MedAI #131: Analyzing and Exposing Vulnerabilities in Language Models | Yibo Wang
Education
Introduction
Welcome to the 131st Stanford Med Group exchange session. This week, we hosted Yibo Wang from the University of Illinois, Chicago, who presented his research on analyzing and addressing vulnerabilities in language models. Yibo, a Ph.D. student in the Computer Science department under Professor Philip U, specializes in natural language processing (NLP) and the development of trustworthy large language models (LLMs), focusing particularly on code generation using LLMs.
Presentation Overview
Yibo's presentation covered two primary papers highlighting different perspectives:
- Robustness: This section introduced a novel method called "DA3," which focuses on creating non-detectable adversarial examples to exploit language models.
- Fairness: The second part of the talk was about measuring and mitigating gender affiliations in LLMs, emphasizing the social implications of language bias.
Paper 1: Robustness
Yibo began by discussing adversarial attacks in NLP, explaining how they can mislead language models by subtly altering input text. Current adversarial attack methods are categorized into character-level, word-level, and sentence-level modifications. The effectiveness of these methods was analyzed through examples where the modified inputs could successfully deceive a victim model but with varying detection rates.
To visualize the performance of adversarial examples, he showed the distribution of maximum softmax probabilities (MSP) between original and adversarial data, demonstrating clear distinctions that could lead to easier detection.
Yibo then introduced the DA3 method as a new approach to generate successful and non-detectable adversarial examples through a two-phase process: fine-tuning using selected models and an inference phase involving masked token generation.
He measured attack effectiveness using two metrics: the Attack Success Rate (ASR) and newly proposed Non-detectable Adversarial Success Rate (NASA), which combines the success rate with detectability. The experiments demonstrated that DA3 outperformed other methods across various datasets, achieving higher NASA scores and emphasizing the importance of considering detectability in adversarial attacks.
Paper 2: Fairness
The second paper addressed the importance of assessing gender bias in LLMs. Yibo outlined how gender bias can manifest in AI outputs, potentially perpetuating stereotypes. To analyze this bias, the study developed strategies that used prompts without explicit gender references and measured the gender affiliations in the generated outputs.
The study utilized both token-level and logic-level metrics to evaluate explicit and implicit biases. The findings revealed that even neutral prompts could induce gender bias in the models, illustrating that the presence of gender in outputs could be influenced by the prompts used.
Yibo looked at various mitigation strategies including parameter tuning, instruction-based guiding, and a debiasing tuning technique. The results showed that debias tuning was most effective in minimizing bias, while instruction tuning also yielded significant improvements.
Conclusion
In summary, Yibo Wang's research highlights vital areas in the analysis of language models, underscoring the necessity of understanding both their vulnerabilities and biases. His work proposes innovative methodologies for generating adversarial examples while taking steps to mitigate gender bias in AI outputs.
Questions and Discussion
After the presentation, several audience members engaged in discussions about the methodologies and findings, highlighting the importance of ongoing research in this domain.

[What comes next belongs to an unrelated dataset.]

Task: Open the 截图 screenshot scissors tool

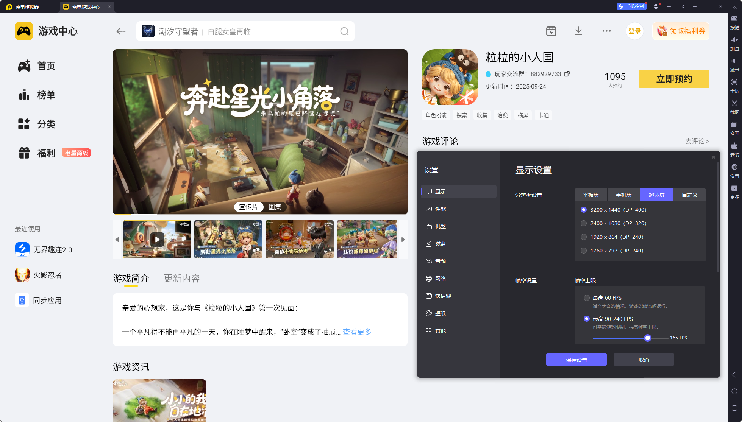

A round of applause concluded the session as attendees expressed gratitude for Yibo's enlightening presentation on these critical issues in the landscape of machine learning.
Keywords
- Adversarial attacks
- Language models
- Robustness
- Gender bias
- Non-detectable adversarial examples
- Fairness in AI
- Mitigation strategies
FAQ
Q1: What are adversarial attacks in language models?
A1: Adversarial attacks involve subtly altering input text to mislead or confuse the model, potentially leading to incorrect outputs.
Q2: What is the significance of the NASA metric?
A2: The Non-detectable Adversarial Success Rate (NASA) combines attack success rate with detectability, emphasizing the need for adversarial methods to be effective and not easily detected.
Q3: How does Yibo propose mitigating gender bias in language models?
A3: He explores various strategies, including hyperparameter tuning, instruction guiding, and debiasing tuning, to reduce gender bias in the outputs generated by LLMs.
Q4: What are the implications of gender affiliations in language models?
A4: When language models generate biased outputs, they can reinforce stereotypes and impact societal perceptions, making it crucial to assess and mitigate these biases.
Q5: Did the findings show any clear patterns in larger models regarding gender bias?
A5: No clear patterns emerged, as sometimes larger models produced more biased sentences, illustrating that size alone does not guarantee fairness.